Il le lui dit à lui-même[1], lui promit le concours « actif et direct » de ses amis radicaux. — Les uns l’avaient pressé de prendre le pouvoir ou d’y décider Brisson, qu’il alla voir, en effet, mais sans succès ; les autres préféraient le réserver, après la grosse besogne, pour des temps meilleurs. — Enfin Waldeck-Rousseau céda, parce que les principaux républicains lui faisaient de son acceptation un devoir civique[2], puisque les chefs des modérés avaient fait faillite, que ceux des radicaux se dérobaient et que Loubet allait être découvert, et quand il se sentit assez maître pour s’entourer seulement d’hommes qui recevraient sa direction sans arrière-pensée. C’était le moins, dans une telle tempête, qu’il ne prît la mer qu’avec un équipage de son choix.
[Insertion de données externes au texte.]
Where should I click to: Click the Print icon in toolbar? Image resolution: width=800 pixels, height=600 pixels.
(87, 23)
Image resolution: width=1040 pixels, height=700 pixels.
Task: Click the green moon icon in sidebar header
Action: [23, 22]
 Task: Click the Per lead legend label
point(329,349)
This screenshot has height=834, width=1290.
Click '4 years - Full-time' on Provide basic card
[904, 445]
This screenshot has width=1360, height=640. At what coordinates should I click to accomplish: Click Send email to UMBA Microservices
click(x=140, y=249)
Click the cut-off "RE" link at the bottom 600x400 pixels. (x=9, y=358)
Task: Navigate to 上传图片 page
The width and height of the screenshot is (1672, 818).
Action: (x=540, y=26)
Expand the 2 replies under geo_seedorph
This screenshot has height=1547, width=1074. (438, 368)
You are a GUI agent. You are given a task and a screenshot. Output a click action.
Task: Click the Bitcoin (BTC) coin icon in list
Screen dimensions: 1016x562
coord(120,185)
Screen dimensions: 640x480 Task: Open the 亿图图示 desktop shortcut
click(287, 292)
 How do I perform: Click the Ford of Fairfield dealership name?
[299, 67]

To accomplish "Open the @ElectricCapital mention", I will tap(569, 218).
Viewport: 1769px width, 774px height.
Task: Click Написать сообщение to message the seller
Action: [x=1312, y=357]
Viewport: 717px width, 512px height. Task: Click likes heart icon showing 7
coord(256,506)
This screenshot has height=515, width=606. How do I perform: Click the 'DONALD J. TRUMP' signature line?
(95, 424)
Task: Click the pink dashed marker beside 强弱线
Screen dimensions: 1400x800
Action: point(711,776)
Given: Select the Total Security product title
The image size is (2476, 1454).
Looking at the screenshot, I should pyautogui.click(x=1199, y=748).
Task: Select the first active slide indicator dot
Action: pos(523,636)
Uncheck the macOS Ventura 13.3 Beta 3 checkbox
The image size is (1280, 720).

Ainsi, il avait arrêté de revenir au ministère de l’Intérieur qu’il avait occupé sous Gambetta et sous Ferry, de mettre Galliffet à la Guerre, non plus cette fois comme l’ad latus d’un civil, mais comme titulaire, de comprendre Millerand dans sa combinaison, et d’y faire entrer, sans autre préoccupation que du talent et du caractère, des hommes appartenant à toutes les fractions du parti républicain, parce que la Liberté était leur commun patrimoine et que, pour défendre la Révolution, tous les fils de la Révolution avaient droit à leur part du commun danger[3]. Il se rendit exactement compte que le choix de Millerand faisait plus que bouleverser la géographie politique que les radi-

  1. Waldeck-Rousseau insista pour que Bourgeois prit le pouvoir ; il lui dit qu’il accepterait un portefeuille quelconque dans son cabinet.
  2. Notamment les délégués des groupes républicains du Sénat et de la Chambre (à qui s’étaient joints Pelletan et De La Porte) firent une démarche pressante auprès de lui.
  3. Waldeck-Rousseau, la Défense républicaine. Introduction.